* **Extracted records**
◇ ◇ ◇ ◇ ◇ ◇ ◇

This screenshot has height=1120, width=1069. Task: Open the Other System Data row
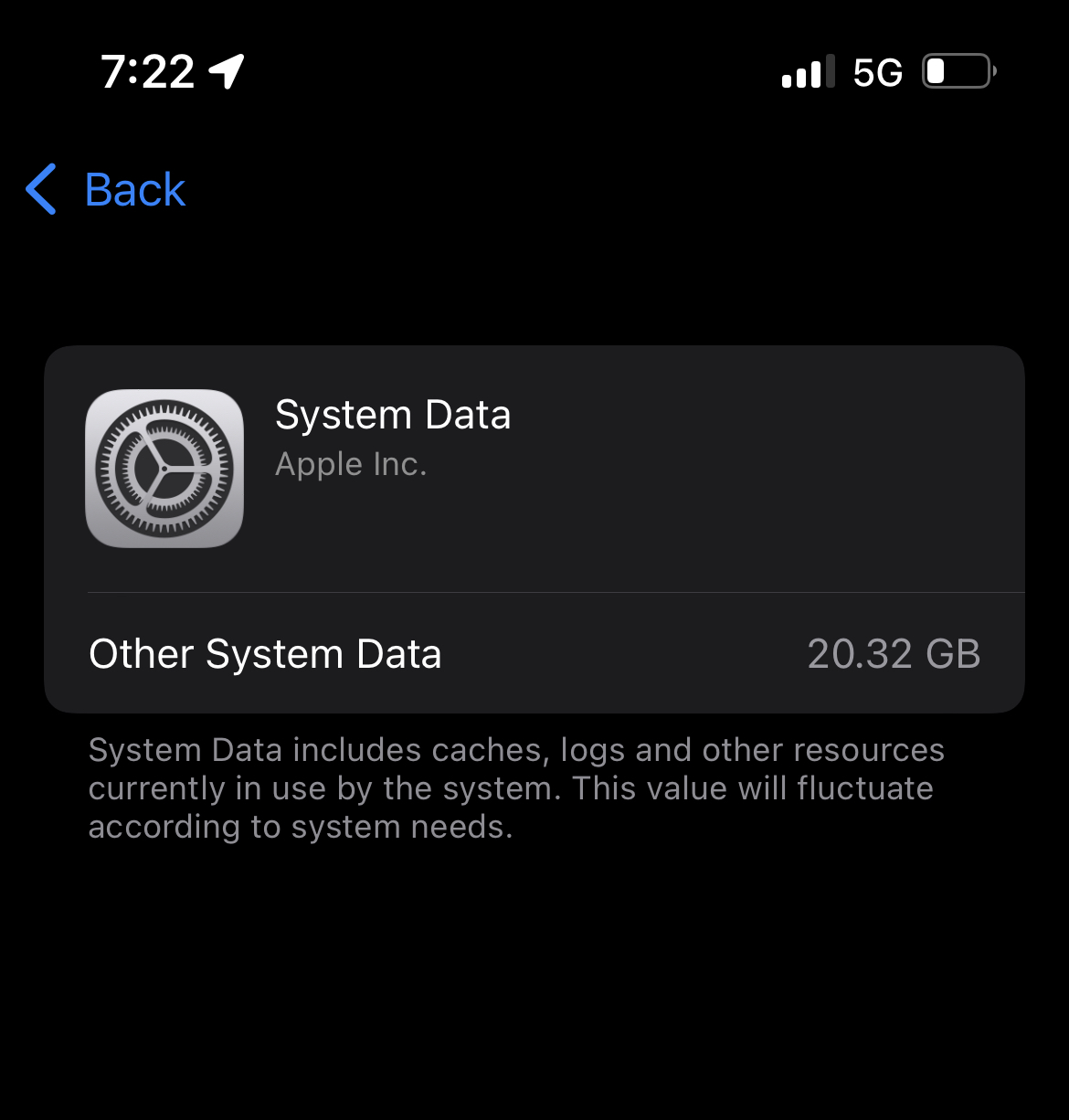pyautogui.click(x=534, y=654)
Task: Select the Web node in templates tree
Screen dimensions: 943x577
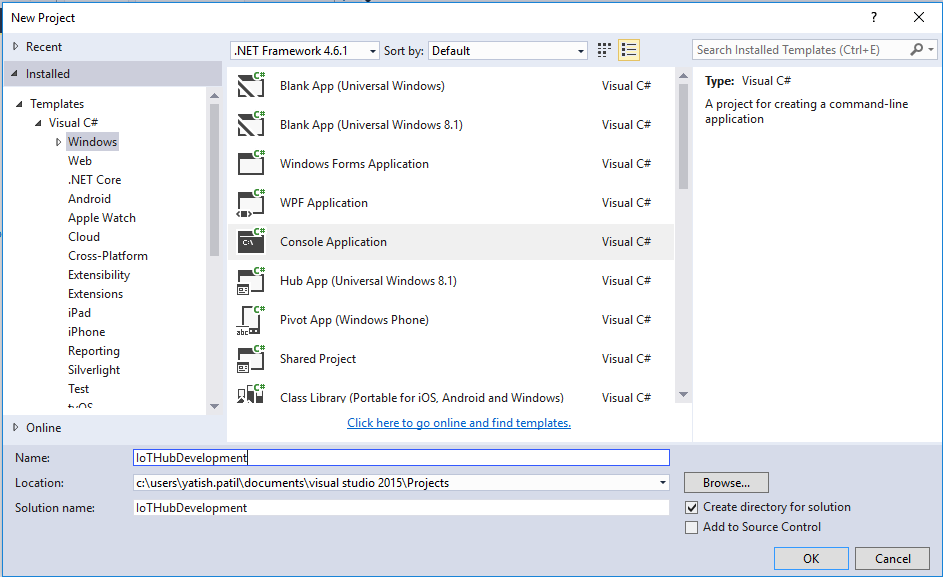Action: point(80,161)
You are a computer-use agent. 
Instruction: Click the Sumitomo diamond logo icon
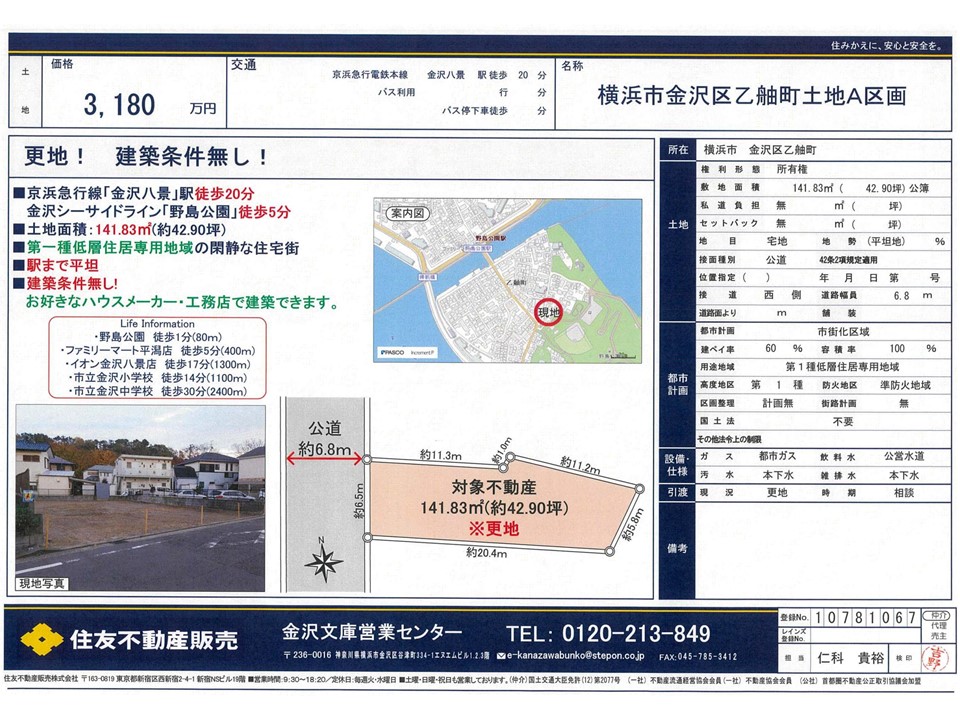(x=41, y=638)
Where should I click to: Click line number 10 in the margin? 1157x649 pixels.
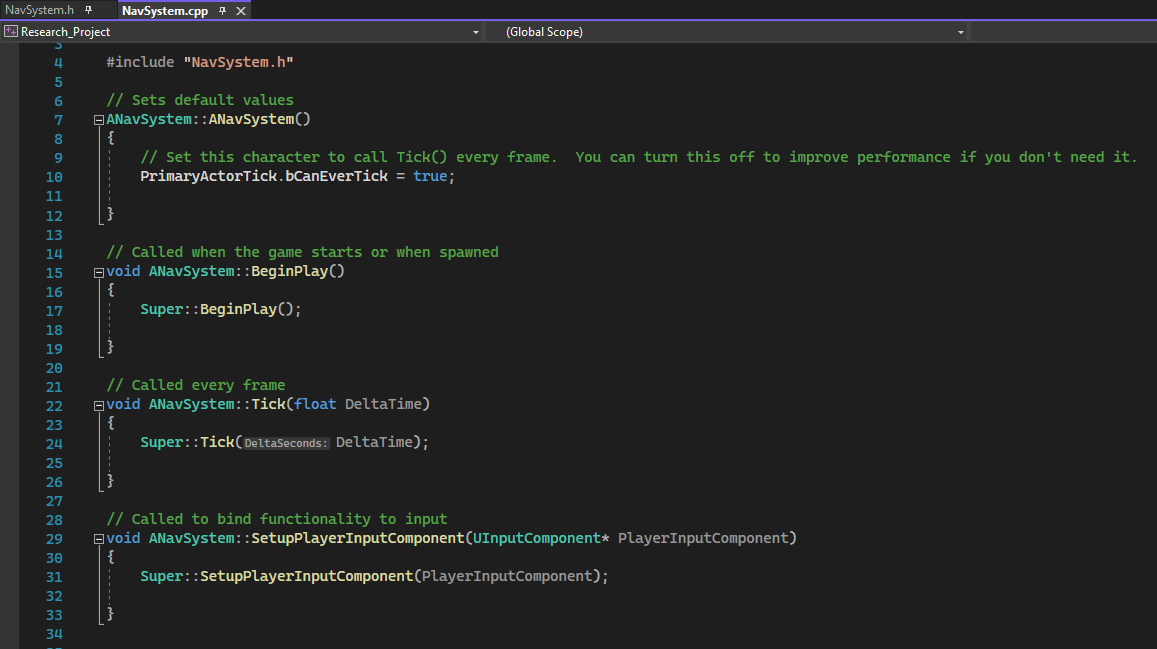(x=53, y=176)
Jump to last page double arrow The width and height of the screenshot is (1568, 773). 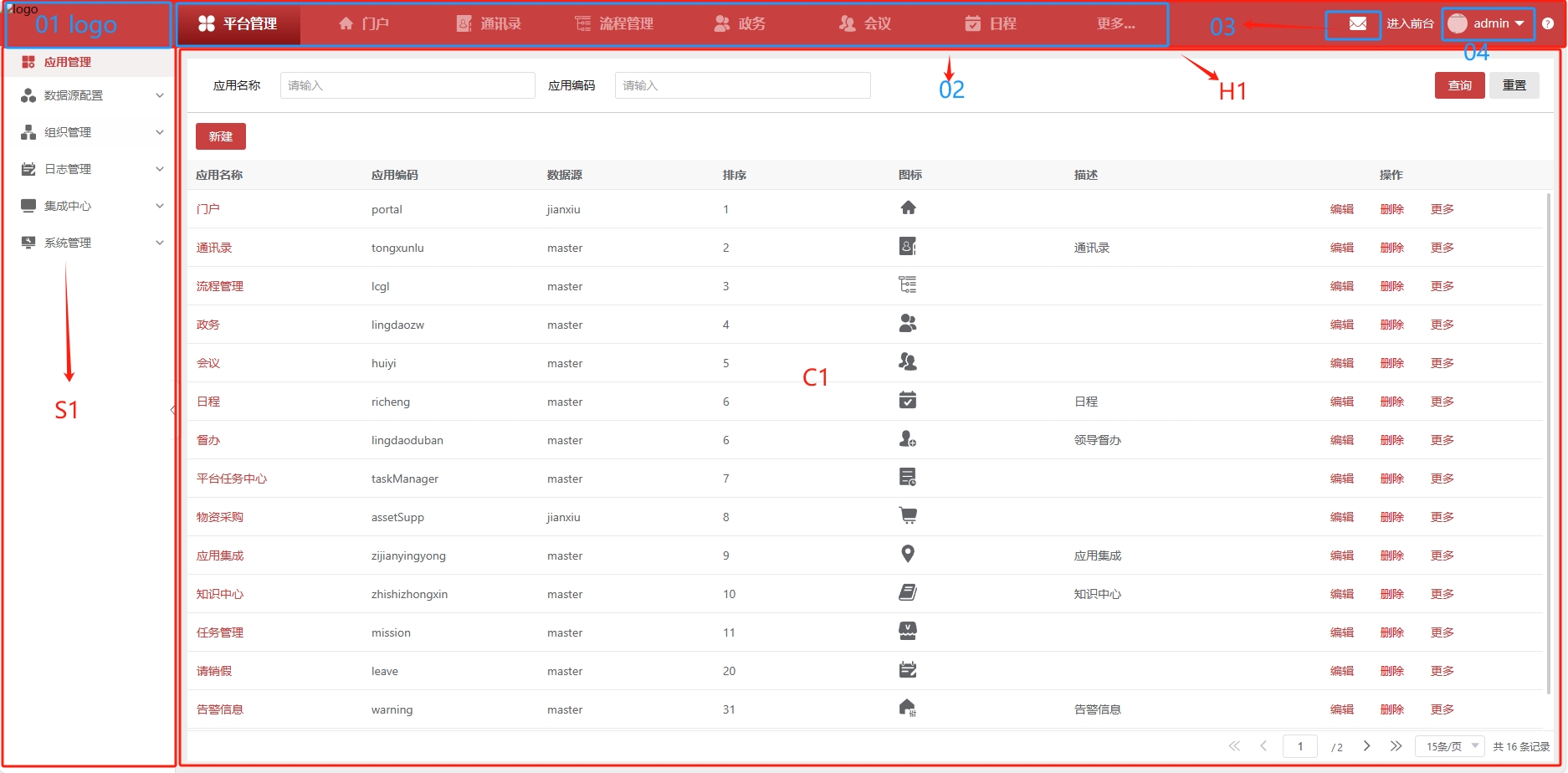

◇ ◇ ◇ ◇ ◇ ◇ ◇

* **Job**
Set out every line of the items above as a numbered list, skipping blank lines and leaving out the pictures.

* **Solution for this task**
1. This screenshot has height=1120, width=1069. Task: Open the Other System Data row
2. pyautogui.click(x=534, y=654)
3. Task: Select the Web node in templates tree
4. Screen dimensions: 943x577
5. Action: point(80,161)
6. You are a computer-use agent. 
7. Instruction: Click the Sumitomo diamond logo icon
8. (x=41, y=638)
9. Where should I click to: Click line number 10 in the margin? 1157x649 pixels.
10. (x=53, y=176)
11. Jump to last page double arrow The width and height of the screenshot is (1568, 773). 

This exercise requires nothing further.